MAHKEMESİ: Sulh Hukuk Mahkemesi
Mahalli mahkemesinden verilmiş bulunan yukarıda tarih ve numarası yazılı gösterme izni ve saat tespiti davasına dair karar, davalı tarafından süresi içinde temyiz edilmiş olmakla, dosyadaki bütün kağıtlar okunup gereği görüşülüp düşünüldü.
Dava, T.B.K.’nun 319/2.maddesi gereğince, kiralananın gezip görülmesine izin verilmesi istemine ilişkindir.

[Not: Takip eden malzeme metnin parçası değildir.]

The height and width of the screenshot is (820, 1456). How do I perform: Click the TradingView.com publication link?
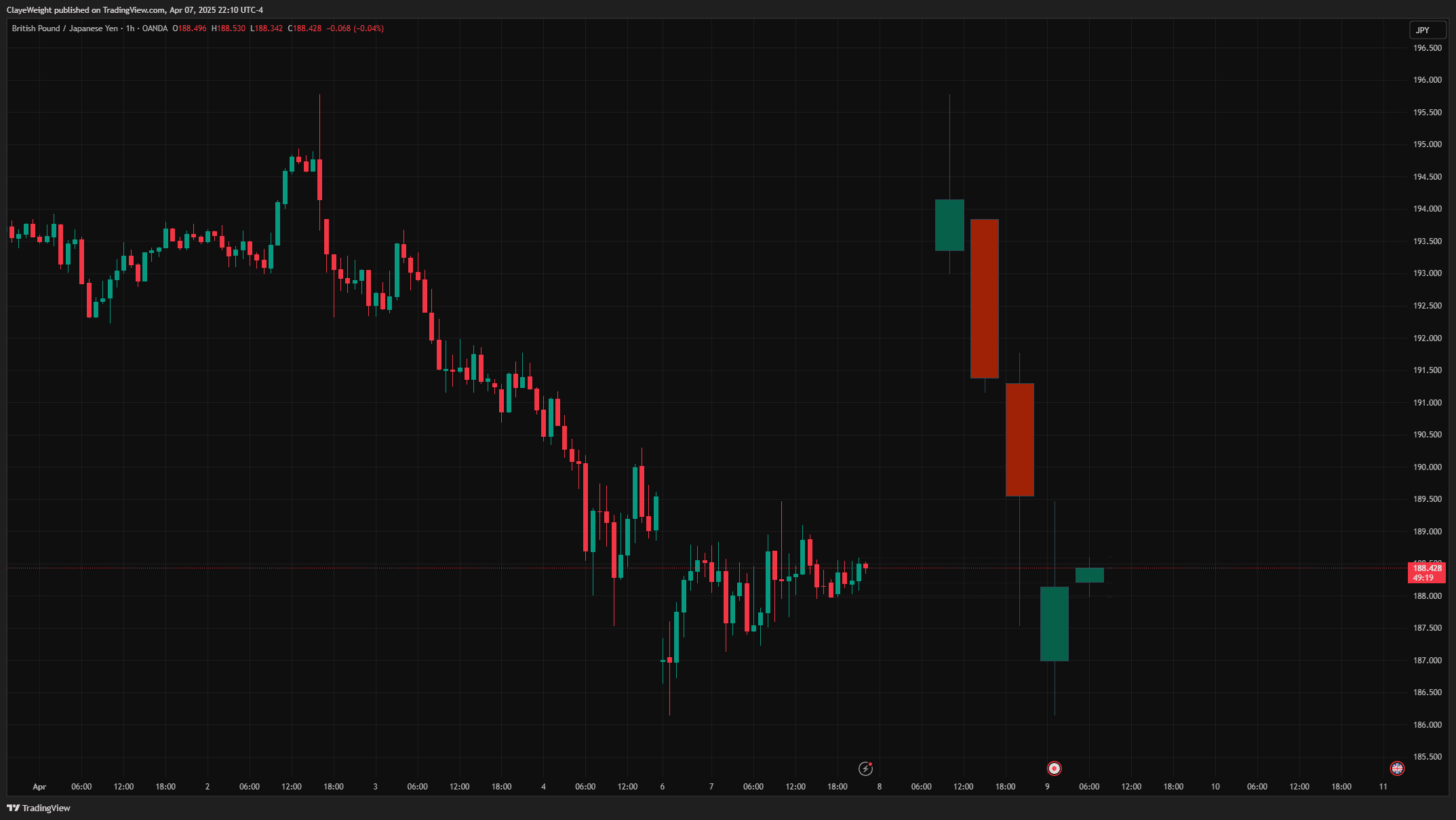[133, 9]
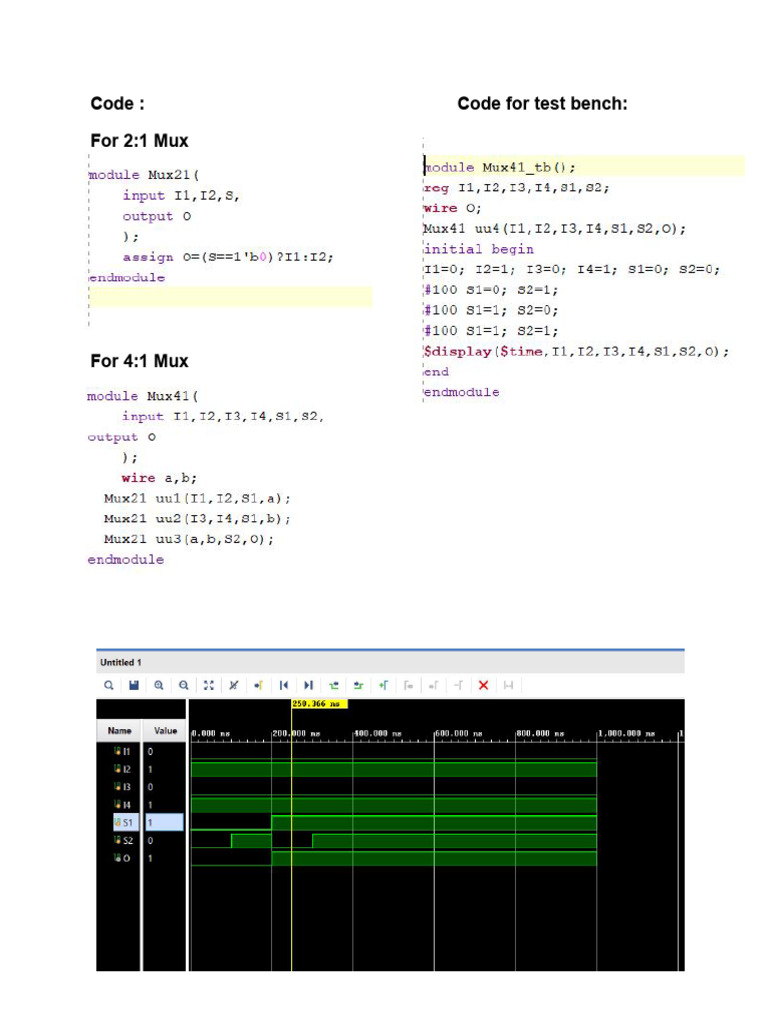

Mahkemece istemin kabulüne karar verilmiş, hüküm davalı vekilince temyiz edilmiştir.
Davacı, davalıya kiralanan taşınmazın satılıncaya kadar muhtemel alıcılara gösterilmesi konusunda gün ve saat belirlenmesini talep etmiş davalı vekili, davalı ve eşinin çalışan kişiler olması sebebiyle ancak tatil günlerinde münasip bir süre için izin verilmesi gerektiğini savunmuş, mahkemece altı ay süre ile her hafta Cumartesi, Çarşamba günleri saat 12-14 arası gösterime hazır bulundurulması gerektiğinin tespitine karar verilmiştir.
Türk Borçlar Kanunu’nda kiracının borçları başlığındaki düzenlemede, kiralananın gösterilmesine katlanma borcunun varlığından bahsedilerek, bu husus T.B.K.’nun 319.maddesinde açıklanmıştır. T.B.K. 319/2.fıkrasında “Kiracı, bakım, satış ya da sonraki kiralama için zorunlu olduğu ölçüde, kiraya verenin ve onun belirlediği üçüncü kişinin kiralananı gezip görmesine izin vermekle yükümlü olduğu, T.B.K.’nun 319/3 fıkrasında ise “Kiraya verenin, çalışmaları ve kiralananın gezilip görüleceğini uygun bir süre önce kiracıya bildirmek ve bunların yapıldığı sırada kiracının yararlarını gözönünde tutmak zorunda” olduğu belirtilmiştir.
Davalı vekili yargılama sırasında, davalı ve eşinin çalışan kişiler olduğundan sözetmiş, temyiz aşamasında davalı ve eşinin halen çalıştıkları iş yerlerini gösterir belgeleri dosyaya ibraz etmiştir. Bu durumda mahkemece, davalı ve eşinin çalışma şartları araştırılarak, kanun maddesinde de açıklandığı üzere, kiracının yararları gözönünde tutularak hakkaniyete uygun olacak şekilde, hem süre, hem de hazır bulundurma gün ve saatlerinin belirlenmesi gerekir. Mahkemece bu hususlar üzerinde durulmadan yazılı şekilde karar verilmesi doğru değildir.
Hüküm bu edenle bozulmalıdır.
SONUÇ:Yukarıda açıklanan nedenlerle temyiz itirazlarının kabulü ile 6100 sayılı HMK.ya 6217 Sayılı Kanunla eklenen geçici 3.madde hükmü gözetilerek HUMK.nın 428.maddesi uyarınca hükmün BOZULMASINA, bozma nedenine göre sair temyiz itirazlarının şimdilik inelenmesine yerolmadığına, istek halinde peşin alınan temyiz harcının temyiz edene iadesine, 18/06/2015 tarihinde oybirliğiyle karar verildi.